Pick out each line of the records that includes the string "arrow", and copy it.

▶ **Provided records**
--- START ---
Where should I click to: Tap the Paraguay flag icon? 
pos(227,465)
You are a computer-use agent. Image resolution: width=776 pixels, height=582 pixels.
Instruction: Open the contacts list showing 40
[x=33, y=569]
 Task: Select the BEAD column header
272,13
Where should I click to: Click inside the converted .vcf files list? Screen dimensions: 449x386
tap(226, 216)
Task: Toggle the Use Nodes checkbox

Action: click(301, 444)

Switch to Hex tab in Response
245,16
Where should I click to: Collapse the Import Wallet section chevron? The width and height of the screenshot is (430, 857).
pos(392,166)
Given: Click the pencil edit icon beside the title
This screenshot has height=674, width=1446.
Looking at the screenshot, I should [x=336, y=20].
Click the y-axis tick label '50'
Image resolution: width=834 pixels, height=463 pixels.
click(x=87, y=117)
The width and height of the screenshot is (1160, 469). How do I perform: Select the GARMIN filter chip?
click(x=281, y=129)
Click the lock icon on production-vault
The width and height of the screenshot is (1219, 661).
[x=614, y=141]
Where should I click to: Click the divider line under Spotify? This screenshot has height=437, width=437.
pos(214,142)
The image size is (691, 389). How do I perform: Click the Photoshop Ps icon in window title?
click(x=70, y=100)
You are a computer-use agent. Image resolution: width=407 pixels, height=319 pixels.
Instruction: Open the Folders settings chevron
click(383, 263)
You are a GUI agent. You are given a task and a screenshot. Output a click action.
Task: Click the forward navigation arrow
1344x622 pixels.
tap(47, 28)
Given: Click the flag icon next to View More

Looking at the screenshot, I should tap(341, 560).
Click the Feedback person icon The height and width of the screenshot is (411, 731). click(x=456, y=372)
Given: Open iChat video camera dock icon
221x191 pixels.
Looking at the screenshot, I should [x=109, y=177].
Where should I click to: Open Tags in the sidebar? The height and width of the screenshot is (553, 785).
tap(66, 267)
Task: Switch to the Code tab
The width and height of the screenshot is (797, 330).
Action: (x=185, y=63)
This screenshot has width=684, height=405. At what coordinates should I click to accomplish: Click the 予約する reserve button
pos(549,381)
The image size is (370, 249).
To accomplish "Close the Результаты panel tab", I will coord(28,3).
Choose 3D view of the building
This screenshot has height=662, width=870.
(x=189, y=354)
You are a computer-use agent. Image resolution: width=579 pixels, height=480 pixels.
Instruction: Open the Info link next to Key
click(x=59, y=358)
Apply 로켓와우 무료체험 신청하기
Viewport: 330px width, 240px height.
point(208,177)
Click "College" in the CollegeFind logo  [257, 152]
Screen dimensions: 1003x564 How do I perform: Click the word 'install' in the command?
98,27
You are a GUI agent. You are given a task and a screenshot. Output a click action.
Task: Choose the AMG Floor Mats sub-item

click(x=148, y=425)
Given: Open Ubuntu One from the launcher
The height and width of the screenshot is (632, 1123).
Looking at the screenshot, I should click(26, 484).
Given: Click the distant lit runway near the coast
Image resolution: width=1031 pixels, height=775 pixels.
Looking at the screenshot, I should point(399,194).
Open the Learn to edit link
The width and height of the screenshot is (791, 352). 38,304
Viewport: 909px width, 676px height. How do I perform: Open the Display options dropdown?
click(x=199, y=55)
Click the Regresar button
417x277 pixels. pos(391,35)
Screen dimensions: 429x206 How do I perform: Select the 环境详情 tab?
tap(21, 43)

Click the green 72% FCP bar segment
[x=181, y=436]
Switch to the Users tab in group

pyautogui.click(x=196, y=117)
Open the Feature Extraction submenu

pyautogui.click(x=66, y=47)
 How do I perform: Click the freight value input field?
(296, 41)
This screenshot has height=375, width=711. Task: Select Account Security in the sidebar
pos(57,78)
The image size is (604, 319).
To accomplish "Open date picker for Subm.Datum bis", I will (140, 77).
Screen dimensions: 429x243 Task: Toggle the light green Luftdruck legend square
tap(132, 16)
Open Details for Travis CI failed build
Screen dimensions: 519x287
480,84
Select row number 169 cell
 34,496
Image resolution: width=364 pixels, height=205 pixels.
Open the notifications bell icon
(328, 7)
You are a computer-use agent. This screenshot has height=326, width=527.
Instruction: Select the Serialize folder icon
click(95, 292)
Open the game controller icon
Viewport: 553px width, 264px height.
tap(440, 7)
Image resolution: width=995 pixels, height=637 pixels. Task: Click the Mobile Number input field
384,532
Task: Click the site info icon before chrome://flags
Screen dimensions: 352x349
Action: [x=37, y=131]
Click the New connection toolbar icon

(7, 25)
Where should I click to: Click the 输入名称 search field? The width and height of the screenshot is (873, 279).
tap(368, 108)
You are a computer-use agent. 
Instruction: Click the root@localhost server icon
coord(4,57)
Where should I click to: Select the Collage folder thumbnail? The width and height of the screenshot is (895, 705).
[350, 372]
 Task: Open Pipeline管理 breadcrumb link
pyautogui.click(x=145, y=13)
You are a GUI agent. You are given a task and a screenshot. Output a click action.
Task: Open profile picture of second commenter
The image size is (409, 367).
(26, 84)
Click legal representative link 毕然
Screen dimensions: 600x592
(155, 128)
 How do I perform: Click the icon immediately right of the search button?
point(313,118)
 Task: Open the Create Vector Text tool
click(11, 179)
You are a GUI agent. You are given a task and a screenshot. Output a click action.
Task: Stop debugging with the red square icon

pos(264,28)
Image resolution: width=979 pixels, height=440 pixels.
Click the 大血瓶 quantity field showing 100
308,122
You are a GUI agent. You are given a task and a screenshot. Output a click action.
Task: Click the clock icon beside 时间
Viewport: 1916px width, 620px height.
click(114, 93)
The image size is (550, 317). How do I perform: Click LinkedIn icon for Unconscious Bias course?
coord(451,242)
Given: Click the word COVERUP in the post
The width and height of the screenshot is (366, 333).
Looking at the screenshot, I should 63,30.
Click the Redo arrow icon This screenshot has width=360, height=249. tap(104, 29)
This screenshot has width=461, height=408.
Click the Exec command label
--- END ---
▶ **Task output**
Task: Click the forward navigation arrow
Click the Redo arrow icon This screenshot has width=360, height=249. tap(104, 29)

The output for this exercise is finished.